__Given records__:
--------------------
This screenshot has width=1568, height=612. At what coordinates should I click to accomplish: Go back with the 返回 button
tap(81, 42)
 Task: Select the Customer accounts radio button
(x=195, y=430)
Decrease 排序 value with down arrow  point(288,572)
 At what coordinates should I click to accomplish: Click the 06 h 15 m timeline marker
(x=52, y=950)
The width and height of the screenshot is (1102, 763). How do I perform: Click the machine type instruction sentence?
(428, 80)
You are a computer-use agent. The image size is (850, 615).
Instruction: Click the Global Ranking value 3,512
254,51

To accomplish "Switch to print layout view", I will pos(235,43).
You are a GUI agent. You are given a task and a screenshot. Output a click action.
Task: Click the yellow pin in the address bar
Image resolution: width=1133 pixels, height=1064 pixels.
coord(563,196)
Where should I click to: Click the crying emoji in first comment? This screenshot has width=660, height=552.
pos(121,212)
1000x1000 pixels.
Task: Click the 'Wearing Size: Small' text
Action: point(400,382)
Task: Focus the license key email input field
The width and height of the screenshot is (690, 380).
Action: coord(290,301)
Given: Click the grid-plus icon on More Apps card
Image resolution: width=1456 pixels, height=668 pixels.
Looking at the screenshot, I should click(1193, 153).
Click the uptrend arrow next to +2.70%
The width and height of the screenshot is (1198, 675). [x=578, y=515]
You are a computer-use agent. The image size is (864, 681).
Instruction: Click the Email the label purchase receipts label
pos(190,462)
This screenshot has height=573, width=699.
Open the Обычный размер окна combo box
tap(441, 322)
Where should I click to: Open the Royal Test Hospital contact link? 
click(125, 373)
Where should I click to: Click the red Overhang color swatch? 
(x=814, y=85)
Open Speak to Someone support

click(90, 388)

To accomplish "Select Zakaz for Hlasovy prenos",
--------------------
__Try it__:
Now that the records have been shown, restate each one word for word.

__Result__:
This screenshot has width=1568, height=612. At what coordinates should I click to accomplish: Go back with the 返回 button
tap(81, 42)
 Task: Select the Customer accounts radio button
(x=195, y=430)
Decrease 排序 value with down arrow  point(288,572)
 At what coordinates should I click to accomplish: Click the 06 h 15 m timeline marker
(x=52, y=950)
The width and height of the screenshot is (1102, 763). How do I perform: Click the machine type instruction sentence?
(428, 80)
You are a computer-use agent. The image size is (850, 615).
Instruction: Click the Global Ranking value 3,512
254,51

To accomplish "Switch to print layout view", I will pos(235,43).
You are a GUI agent. You are given a task and a screenshot. Output a click action.
Task: Click the yellow pin in the address bar
Image resolution: width=1133 pixels, height=1064 pixels.
coord(563,196)
Where should I click to: Click the crying emoji in first comment? This screenshot has width=660, height=552.
pos(121,212)
1000x1000 pixels.
Task: Click the 'Wearing Size: Small' text
Action: point(400,382)
Task: Focus the license key email input field
The width and height of the screenshot is (690, 380).
Action: coord(290,301)
Given: Click the grid-plus icon on More Apps card
Image resolution: width=1456 pixels, height=668 pixels.
Looking at the screenshot, I should click(1193, 153).
Click the uptrend arrow next to +2.70%
The width and height of the screenshot is (1198, 675). [x=578, y=515]
You are a computer-use agent. The image size is (864, 681).
Instruction: Click the Email the label purchase receipts label
pos(190,462)
This screenshot has height=573, width=699.
Open the Обычный размер окна combo box
tap(441, 322)
Where should I click to: Open the Royal Test Hospital contact link? 
click(125, 373)
Where should I click to: Click the red Overhang color swatch? 
(x=814, y=85)
Open Speak to Someone support

click(90, 388)

To accomplish "Select Zakaz for Hlasovy prenos",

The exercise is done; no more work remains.